In [24]:
import re
from tqdm import tqdm
import pandas as pd

# **Finding Unique words** -

In [5]:
with open('big.txt','r')as file:
  lines = file.readlines()
  words = []
  for line in lines:
    words += re.findall('\w+',line.lower())

print(len(words))
vocab = list(set(words))
print(len(vocab))

1115585
32198


# 2. **Finding the probability distribution**

In [6]:
word_probability = {}
print("RUNNING")
for word in tqdm(vocab):

  word_probability[word] = float(words.count(word)/len(words))

print('finished!')

RUNNING


100%|██████████| 32198/32198 [11:44<00:00, 45.72it/s]

finished!





In [7]:
len(word_probability)

32198



---



# 3. **Text Preproocessing**

3.1) **Splitting**

'loave' -> 'love'

In [8]:
def split(word):
  parts = []
  for i in range(len(word)+1):
    parts+= [(word[:i], word[i:])]
  return parts
print(split('lvoe'))

[('', 'lvoe'), ('l', 'voe'), ('lv', 'oe'), ('lvo', 'e'), ('lvoe', '')]


3.2 **Delete**

In [9]:
def delete(word):
  output = []
  for l,r in split(word):
    output.append(l+r[1:])
  return output
print(delete('loave'))

['oave', 'lave', 'love', 'loae', 'loav', 'loave']


3.3 **Swap**

In [10]:
# lvoe
def swap(word):
  output = []
  for l,r in split(word):
    if len(r) > 1:
      output.append(l + r[1] + r[0] + r[2:])

  return output

swap('lvoe')

['vloe', 'love', 'lveo']

3.4 **Replace**

In [11]:
characters = 'abcdefghijklmnopqrstuvwxyz'
def replace(word):
  output = []
  for l,r in split(word):
    for char in characters:
      output.append(l + char + r[1:])
  return output

len(replace('lave')) #will try all characters on all indexes

130

3.5 **Insert**

In [12]:
def insert(word):
  output = []
  for l,r in split(word):
    for char in characters:
      output.append(l+char+r)
  return output

response = insert('piza')
'pizza' in response

True

# 4. Finding the Prediction (Level - 1)

4.1) **Combining Possible Words**

In [46]:
def edit(word):
  return list(set(insert(word)+delete(word)+swap(word)+replace(word)))

response = edit('cresh')

4.2) **Predicting the Word**

In [36]:
def spell_check(word,count=5):
  output = []

  suggested_words = edit(word)

  for wrd in suggested_words:
    if wrd in word_probability.keys():
      output.append([wrd, word_probability[wrd]])
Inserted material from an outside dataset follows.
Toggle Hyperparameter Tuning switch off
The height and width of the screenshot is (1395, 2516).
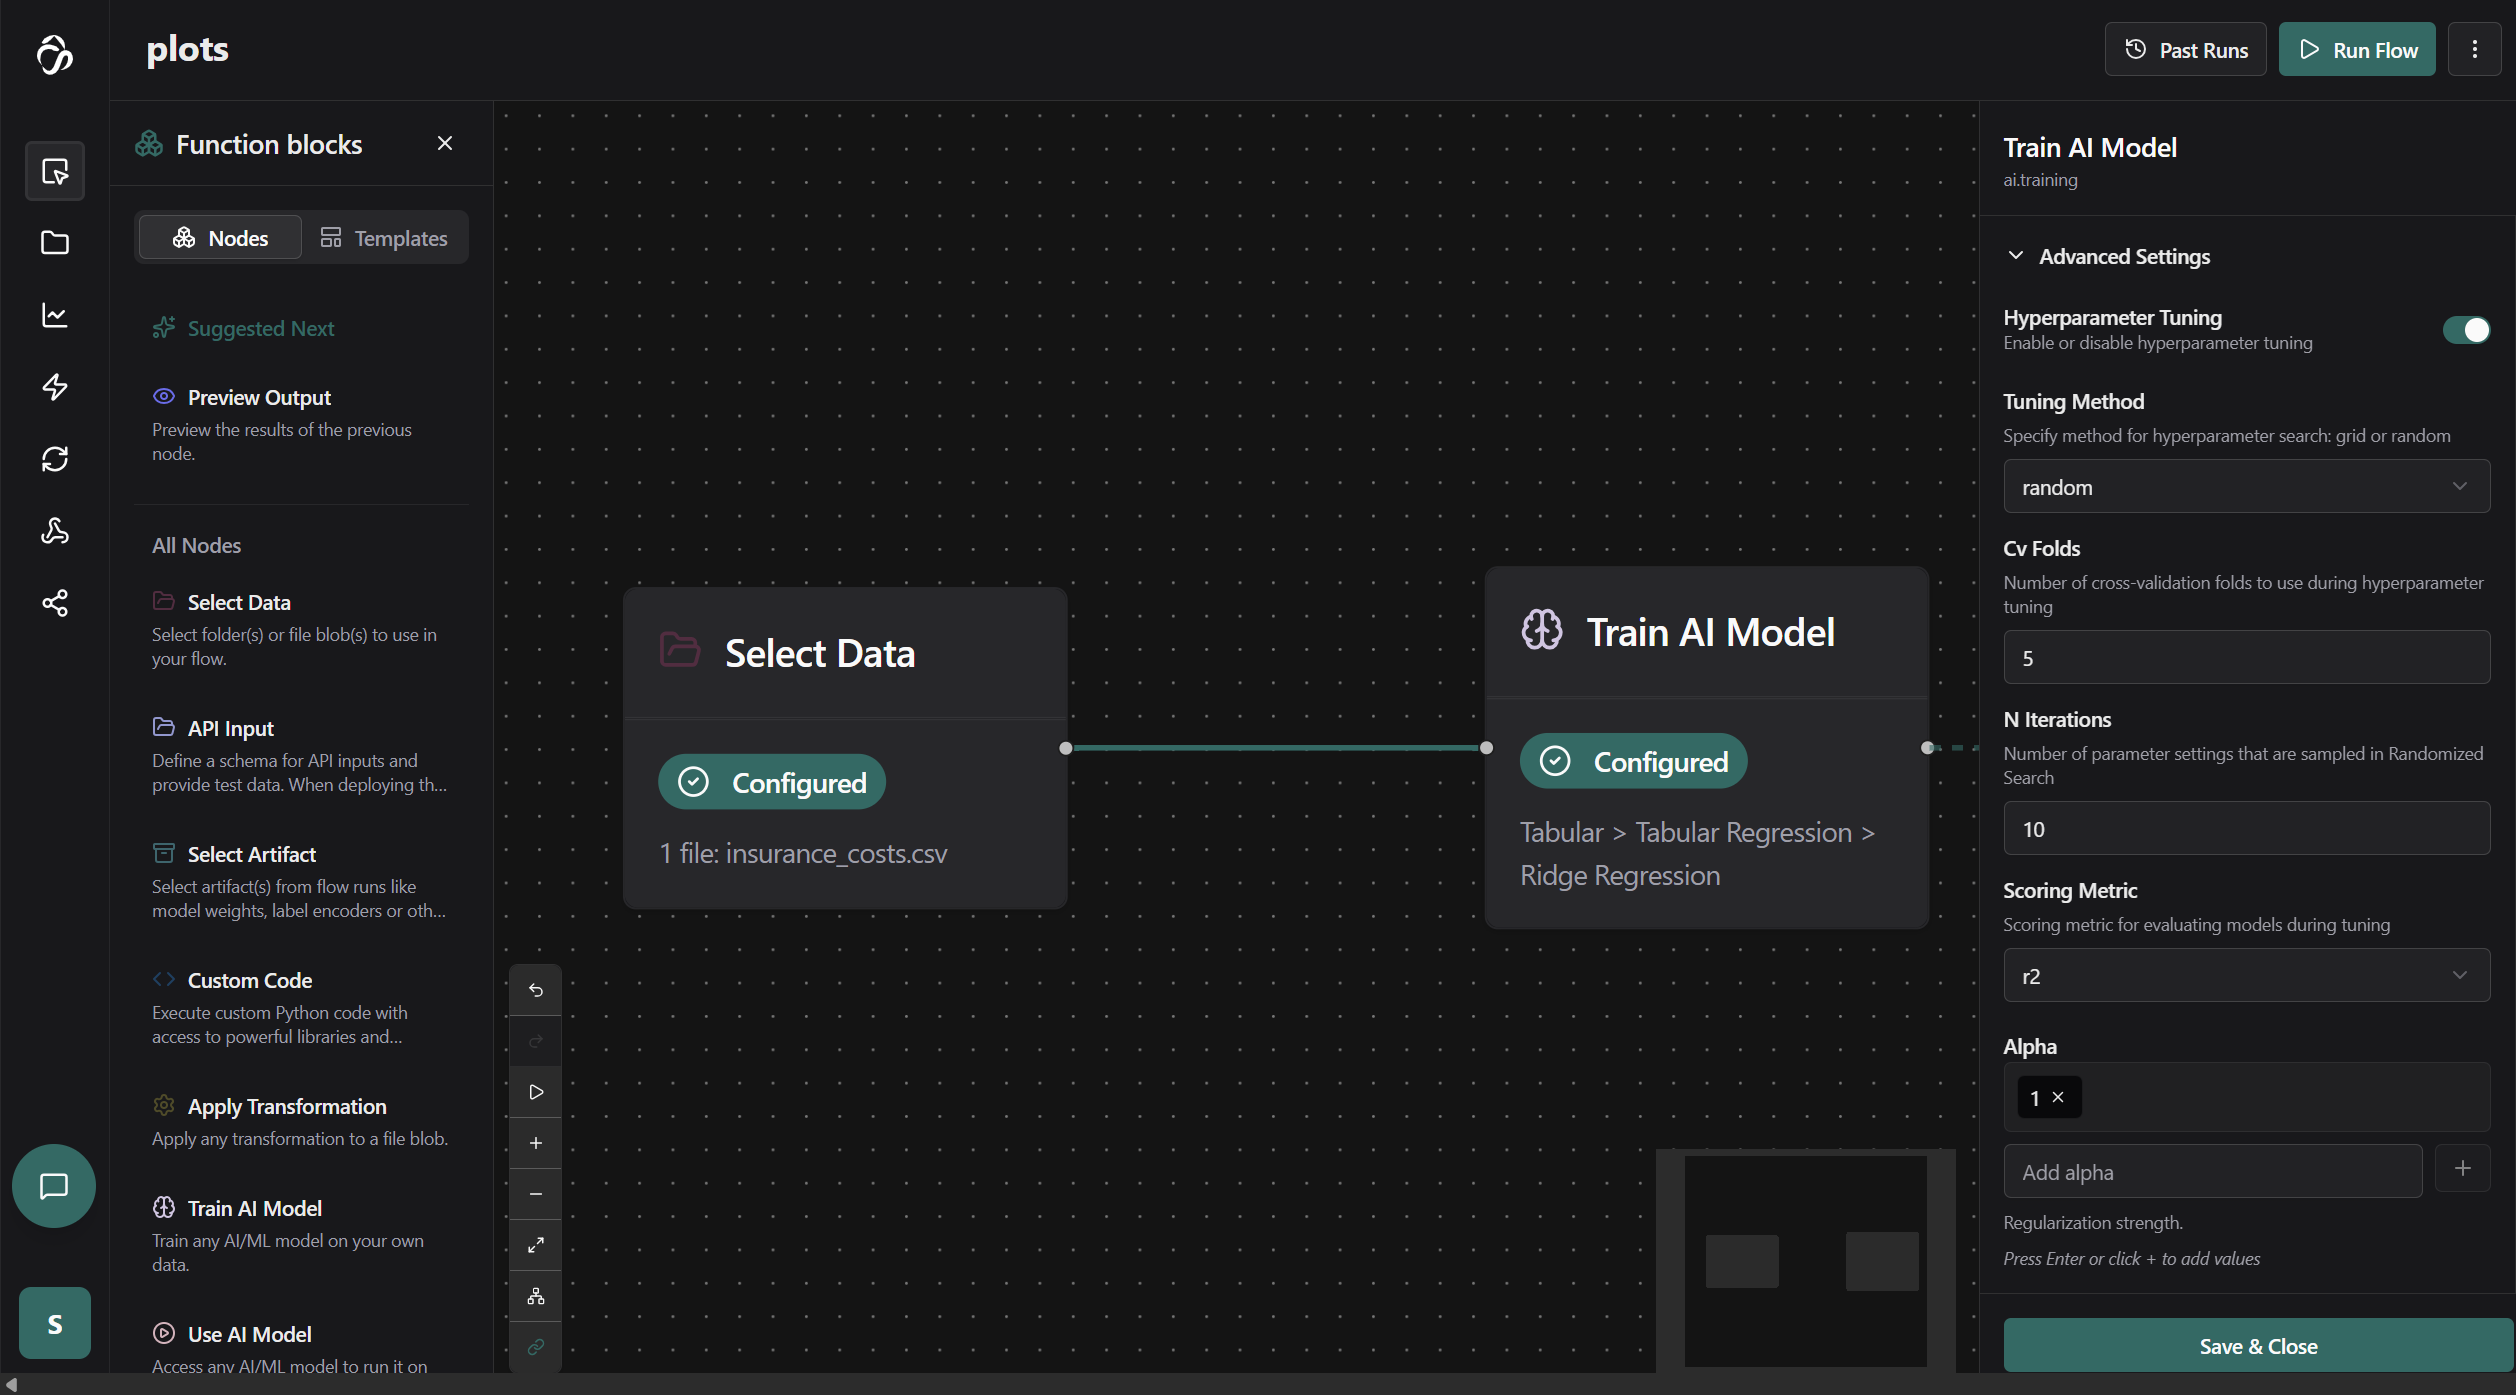(x=2465, y=330)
  return list(pd.DataFrame(output, columns=['word','prob']).sort_values(by='prob', ascending=False).head(count)['word'].values)
    # print(word, word_probability[word])

In [49]:
# pd.DataFrame(output, columns=['word','prob']).sort_values(by='prob', ascending=False)
spell_check('loave')

['love', 'leave']

# 5. Finding the Prediction (Level - 2)

5.1) **Combining Possible Words**

In [53]:
def spell_check2(word, count=5):
  output = []
  suggested_words = edit(word)  #level one edit

  for e1 in edit(word):
    suggested_words += edit(e1) #level 2 edit

  suggested_words = list(set(suggested_words))

  for wrd in suggested_words:
    if wrd in word_probability.keys():
      output.append([wrd, word_probability[wrd]])

  return list(pd.DataFrame(output, columns=['word','prob']).sort_values(by='prob', ascending=False).head(count)['word'].values)


In [54]:
spell_check2('loave')

['have', 'love', 'gave', 'leave', 'late']